■ Selected excerpt
In this problem, a **probability is given (63% or 0.63)**, and we are **asked for the cutoff** whose
lower region has area of 0.63 (the 63th percentile).
To solve for this type of problems, we begin by setting up the correct probability statement.
.. math:: P(X \leq x_{0.63}) = 0.63.
Standardize to get a probability statement in terms of :math:`Z`:
.. math:: P(Z \leq \frac{x_{0.63}-\mu}{\sigma})=0.63.
The right-hand side of the inequality above fits the definition of the 63th percentile of a standard normal random variable.
That is,
.. math:: z_{0.63} = \frac{x_{0.63}-\mu}{\sigma}.
We will now look for :math:`z_{0.63}` and convert back to :math:`x_{0.63}` using the above relationship.

■ Data shown
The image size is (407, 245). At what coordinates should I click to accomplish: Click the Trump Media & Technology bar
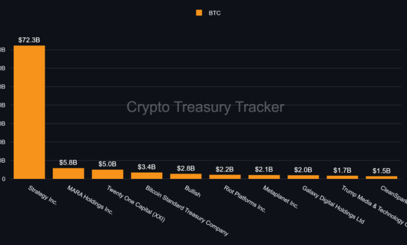tap(342, 177)
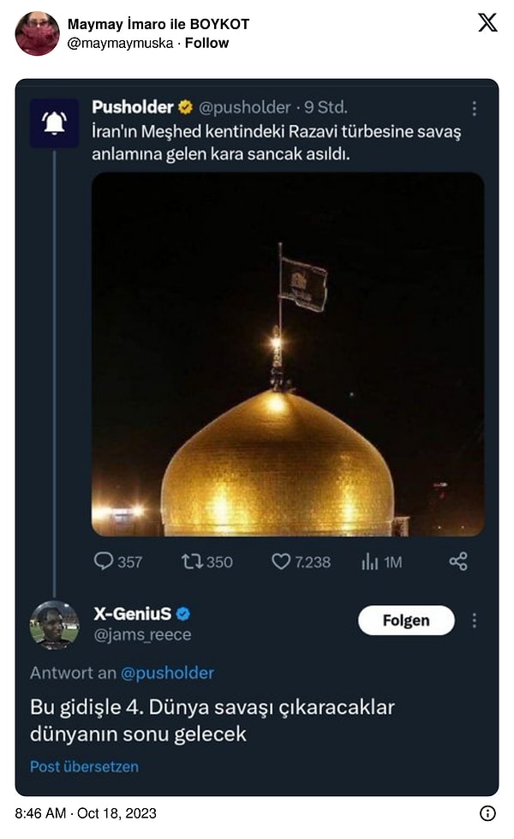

■ Things to do
1. Condense the paragraph of the percentile excerpt that begins "In this problem, a probability is given" into one shorter sentence.
2. Write out the percentile excerpt from "In this problem, a" to "the above relationship.", replacing "probability statement" with "probability equation".

■ Written responses
1. Given a probability of 0.63, the problem asks for the cutoff whose lower region has an area of 0.63.

2.
In this problem, a **probability is given (63% or 0.63)**, and we are **asked for the cutoff** whose
lower region has area of 0.63 (the 63th percentile).
To solve for this type of problems, we begin by setting up the correct probability equation.
.. math:: P(X \leq x_{0.63}) = 0.63.
Standardize to get a probability equation in terms of :math:`Z`:
.. math:: P(Z \leq \frac{x_{0.63}-\mu}{\sigma})=0.63.
The right-hand side of the inequality above fits the definition of the 63th percentile of a standard normal random variable.
That is,
.. math:: z_{0.63} = \frac{x_{0.63}-\mu}{\sigma}.
We will now look for :math:`z_{0.63}` and convert back to :math:`x_{0.63}` using the above relationship.